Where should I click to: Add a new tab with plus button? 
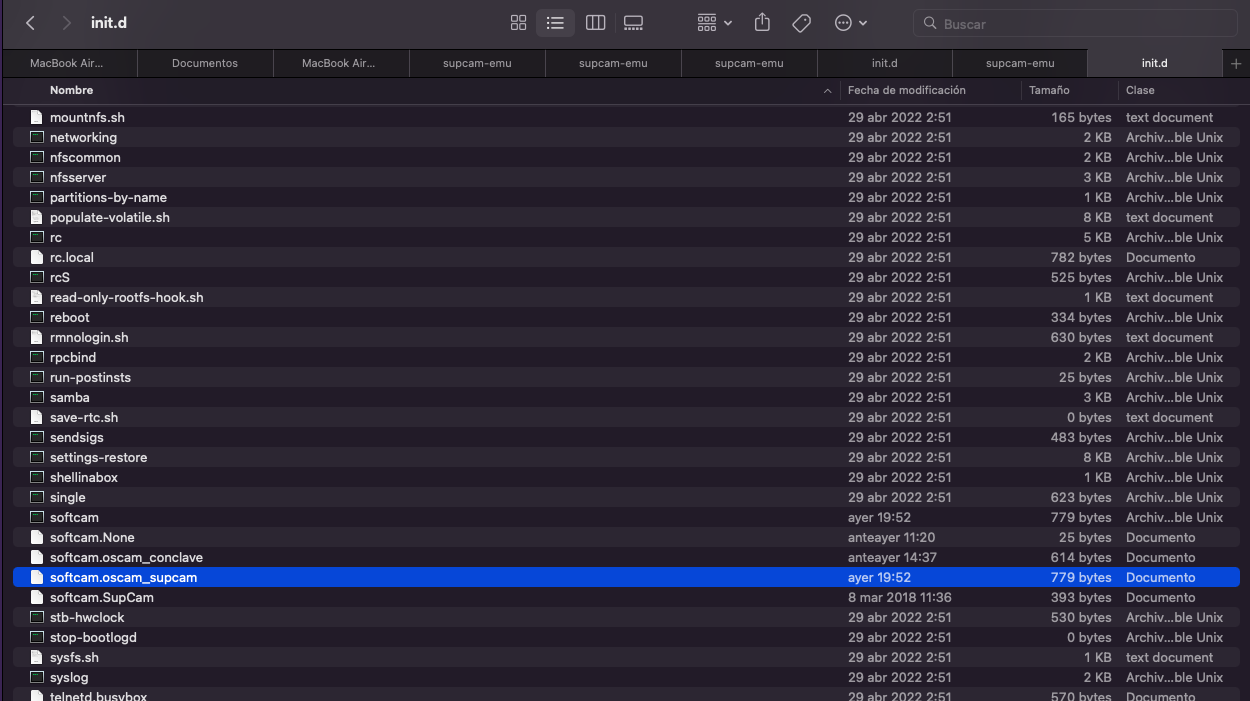coord(1237,63)
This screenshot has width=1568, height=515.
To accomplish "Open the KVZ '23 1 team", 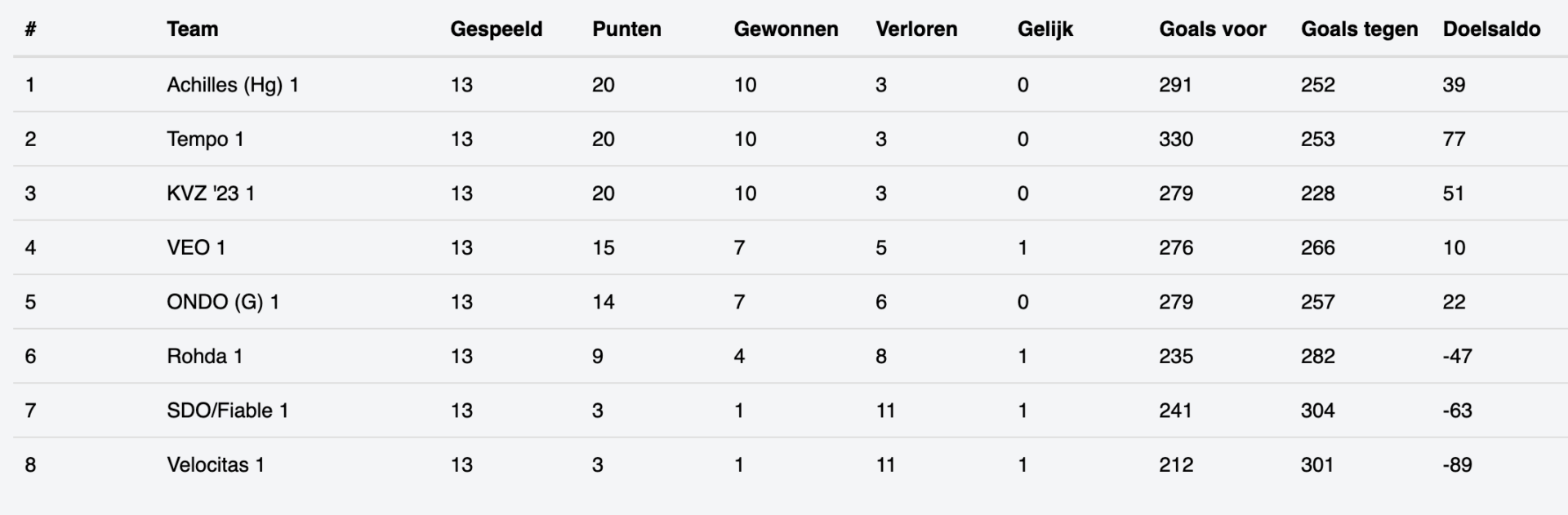I will coord(211,193).
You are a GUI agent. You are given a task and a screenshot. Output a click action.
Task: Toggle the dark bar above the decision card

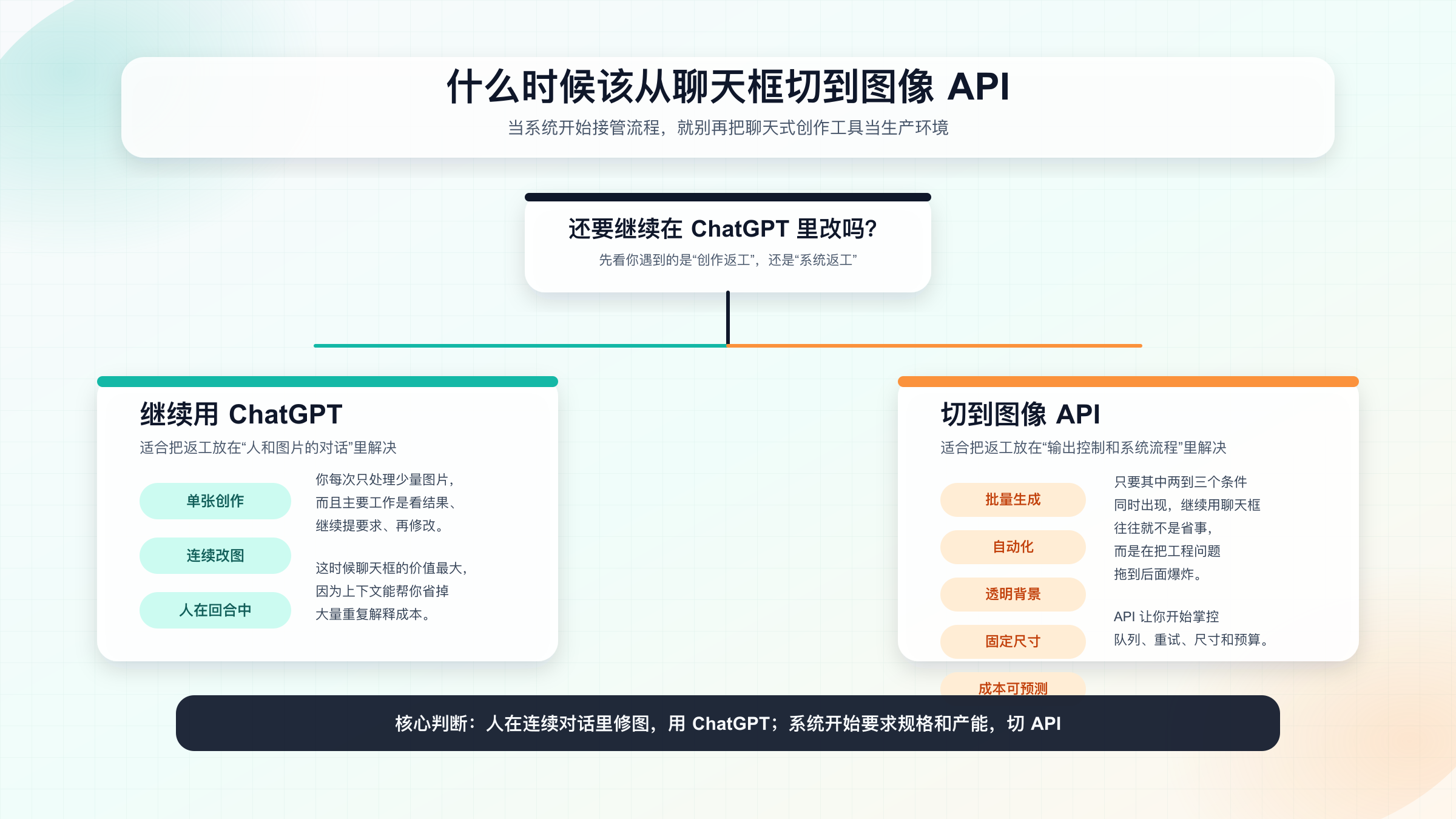click(x=727, y=196)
****************************************
■ Set exercise:
Count the lines in the listing above that contain the string "screenshot", matching case exactly. Give only the number.

■ Output:
2